The Padres may have broke out in the seventh inning of the series opener in Colorado by scoring nine runs. However, following that outburst, San Diego posted seventeen scoreless innings and struck out 28 times over the next two games
To put this in perspective, in the final two losses in Colorado, San Diego surrendered 51.8% of its outs via strikeout. More than half the time, the Padres are conceding outs to opponents by not putting the ball in play.
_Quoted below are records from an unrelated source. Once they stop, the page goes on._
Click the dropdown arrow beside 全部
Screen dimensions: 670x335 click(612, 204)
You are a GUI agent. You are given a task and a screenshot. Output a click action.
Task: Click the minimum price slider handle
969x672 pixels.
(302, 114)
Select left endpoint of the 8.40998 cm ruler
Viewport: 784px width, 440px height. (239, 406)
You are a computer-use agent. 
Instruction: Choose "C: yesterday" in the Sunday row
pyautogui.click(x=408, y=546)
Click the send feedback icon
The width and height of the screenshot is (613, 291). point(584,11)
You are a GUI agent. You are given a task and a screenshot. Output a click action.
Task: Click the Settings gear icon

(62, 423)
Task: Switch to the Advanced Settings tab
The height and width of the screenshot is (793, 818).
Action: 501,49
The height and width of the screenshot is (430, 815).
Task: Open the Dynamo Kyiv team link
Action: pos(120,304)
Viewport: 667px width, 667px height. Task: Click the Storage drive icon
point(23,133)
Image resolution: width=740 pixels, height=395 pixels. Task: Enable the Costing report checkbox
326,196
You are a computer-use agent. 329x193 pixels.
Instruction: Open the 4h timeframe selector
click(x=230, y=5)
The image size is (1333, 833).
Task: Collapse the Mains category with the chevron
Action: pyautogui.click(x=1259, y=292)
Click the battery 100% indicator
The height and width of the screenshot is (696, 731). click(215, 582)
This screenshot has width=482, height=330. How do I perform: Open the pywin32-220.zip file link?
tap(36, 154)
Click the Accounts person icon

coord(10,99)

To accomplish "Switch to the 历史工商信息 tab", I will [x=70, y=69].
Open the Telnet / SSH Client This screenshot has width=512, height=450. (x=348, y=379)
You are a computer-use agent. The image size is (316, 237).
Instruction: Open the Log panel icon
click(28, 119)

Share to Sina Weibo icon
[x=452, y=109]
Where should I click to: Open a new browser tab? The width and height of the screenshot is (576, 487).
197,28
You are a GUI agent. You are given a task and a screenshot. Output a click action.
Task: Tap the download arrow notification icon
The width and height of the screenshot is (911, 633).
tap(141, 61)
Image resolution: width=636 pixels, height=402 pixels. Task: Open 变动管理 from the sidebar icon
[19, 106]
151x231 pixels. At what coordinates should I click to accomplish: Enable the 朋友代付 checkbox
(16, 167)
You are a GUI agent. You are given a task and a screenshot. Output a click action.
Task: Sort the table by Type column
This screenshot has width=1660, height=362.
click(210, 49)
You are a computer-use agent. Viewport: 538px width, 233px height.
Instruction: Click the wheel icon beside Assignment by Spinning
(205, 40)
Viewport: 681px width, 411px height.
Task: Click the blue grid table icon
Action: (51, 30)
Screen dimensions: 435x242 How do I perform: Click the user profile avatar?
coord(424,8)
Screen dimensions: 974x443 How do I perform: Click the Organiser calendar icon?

It has fans, pundits, players, and coaches shaking their heads in disgust. The franchise is admittedly in the midst of a rebuild. But the way that the club is building its foundation has many questioning the fundamental process and approach, as the early results are lackluster and appalling.
Gotta Love Franchy
Of all of the Padres #HotTalentLava, Franchy Cordero is proving to have the loudest of all tools.
Cordero hit a 480+ foot bomb in Arizona and has been impressive through the statistical lens of launch angle and exit velocity.
Nuanced, book-worm statistics aside, Cordero has also had his fair share of defensive gaffes and puzzling at-bats.
Cordero recorded a “Golden Sombrero” by striking out four times in Colorado a day after hitting a moonshot, Ruthian blast in the Padres’ nine-run seventh inning explosion.
Cordero was also responsible for misreading a line drive in the eighth inning of Tyson Ross’s no-hit bid, leading to the game’s first hit, and ending Ross’s chance at baseball immortality.
The future looks bright for San Diego with Cordero in the outfield. But with Cordero starting to become a part of the starting lineup, players like Manuel Margot, Hunter Renfroe, Wil Myers, and Jose Pirela have to wonder how long their time with the club remains before they are either demoted or traded to make room.